Born and raised in Quthing, Buzi says she has now made peace with her disability although she sometimes gets irritated when she cannot communicate with people the way she would like.

Thanks to her friend Mamello Lesoetsa, Buzi learnt sign language and enrolled at the National University of Lesotho (NUL) where she graduated with a diploma in counselling.

Buzi says when she enrolled the NUL’s management said it would be difficult to teach her because of her disability. “The school management asked me how I would learn yet I am deaf.

I proposed that I would lip-read lecturers but they refused. ” “My interpreter (Lesoetsa) heard my story and volunteered to apply to do the same course as mine to help me with school work.

” Lesoetsa was her interpreter in the class.
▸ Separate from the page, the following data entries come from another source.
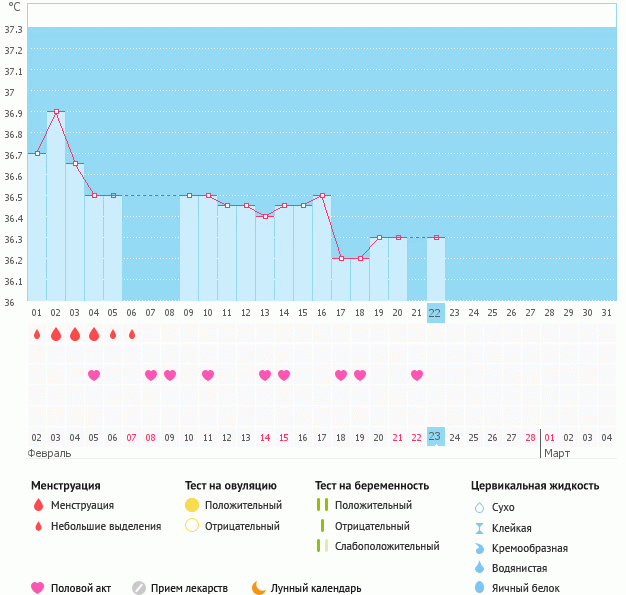Click the heart marker under cycle day 21
The height and width of the screenshot is (595, 626).
417,375
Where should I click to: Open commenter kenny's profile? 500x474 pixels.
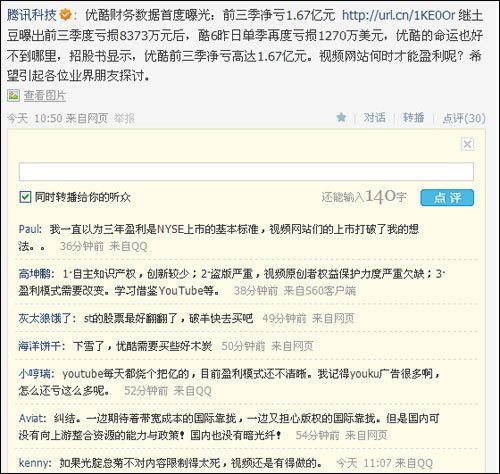point(33,463)
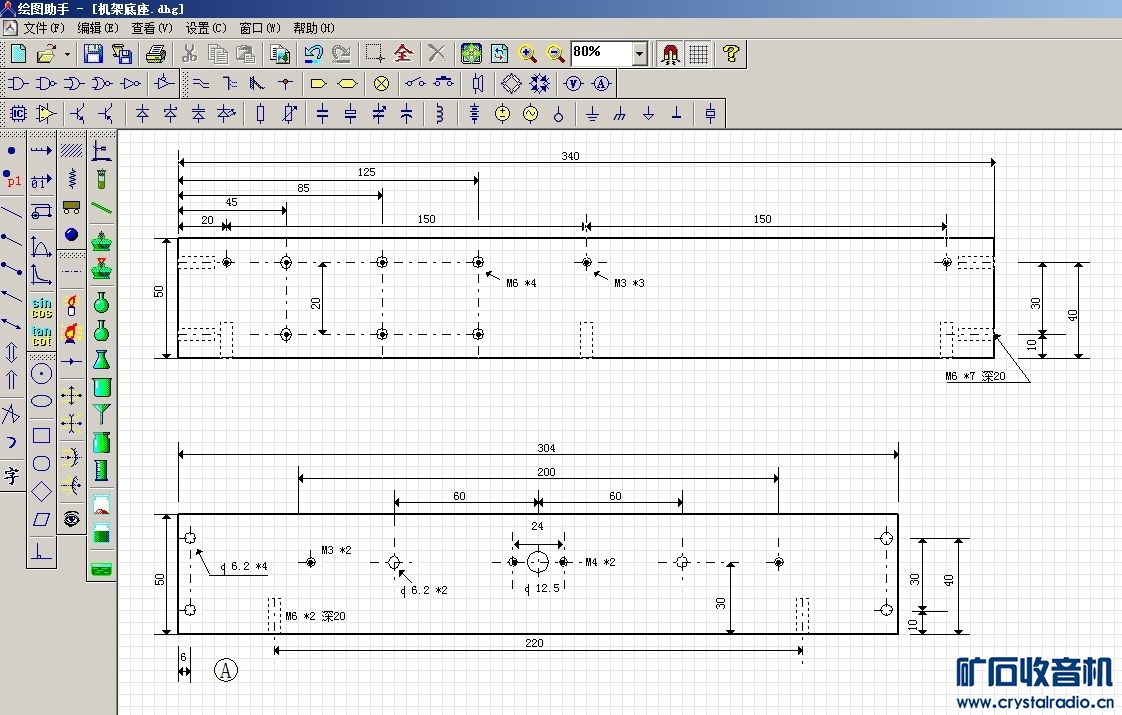The height and width of the screenshot is (715, 1122).
Task: Select the lamp symbol tool
Action: 381,83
The university hired another interpreter for her, ’Malesaoana Mohale.

Despite Lesoetsa and Mohale’s help, it was still a colossal task for Buzi to sail through, especially because losing the sense of hearing was a new thing to her.

She was still learning how to adapt to her new situation and faced dealing with lecturers who, much as they were willing to help her, were not fully equipped to teach deaf students.

Buzi became aware that she needed clear schedules and regular, collaborative meetings with her lecturers as an important part of her academic progress.

Much as Lesoetsa and Mohale were helping, their lives had to be a threesome intertwined as they had to be always available in class to assist her even when they had personal, private reasons to be absent.

They had sacrificed their freedoms to assist her with a complete understanding of what the lecturers had said to ensure that she was on the same page with other students.

She was attending a university that tried hard but was incapable of providing assistive technology such as interactive whiteboards, video remote interpreting, chat rooms, strobe lights, digital pen technology, closed captioning on videos, infra-red systems, hearing aid compatible, computer assisted note taking, ASL videos for testing materials, alert systems such as vibrating systems, and alarms.

All she had were her interpreters in the classroom. “I had a few challenges while at the NUL because the university was very supportive,” she says, however.

“One of the challenges was that I failed the computer skills course for the first time because my lecturer was not aware of how best he could teach me,” she says.

“It was difficult for me to perform the task at the same time looking at my interpreter, meaning it was a very competitive task with hearing students who could grab information easily while focusing on typing instructions given to them by the lecturer.

” Buzi says she is happy that Lesoetsa passed with distinction regardless of how difficult the task was for her.

“Also my family was very supportive during my studies, especially my 76-year-old mother who is the best fashion designer for Xhosa dresses,” she says.

“The importance of sign language should be valued.

” After that, she joined the National Association of the Deaf Lesotho (NADL), where she is now its director.

Later she went to the University of Cape Town (UCT) where she graduated with a degree in Disability Studies, and ultimately went for a Master’s Degree in the same course.

Buzi, a mother of two children, says she admires deaf community’s work. “I struggled and did not lose hope and I graduated,” she says. “Now I am still working and also a part-time lecturer at the National University of Lesotho.

” She says when her children learn basic sign language, they can tell her when other people in the streets are talking to her.

She says, communication is still a barrier. “I want to advocate breaking boundaries but some people do not want to learn how to communicate with us,” she says. She says her passion is to work with the deaf community to motivate them to reach their goals.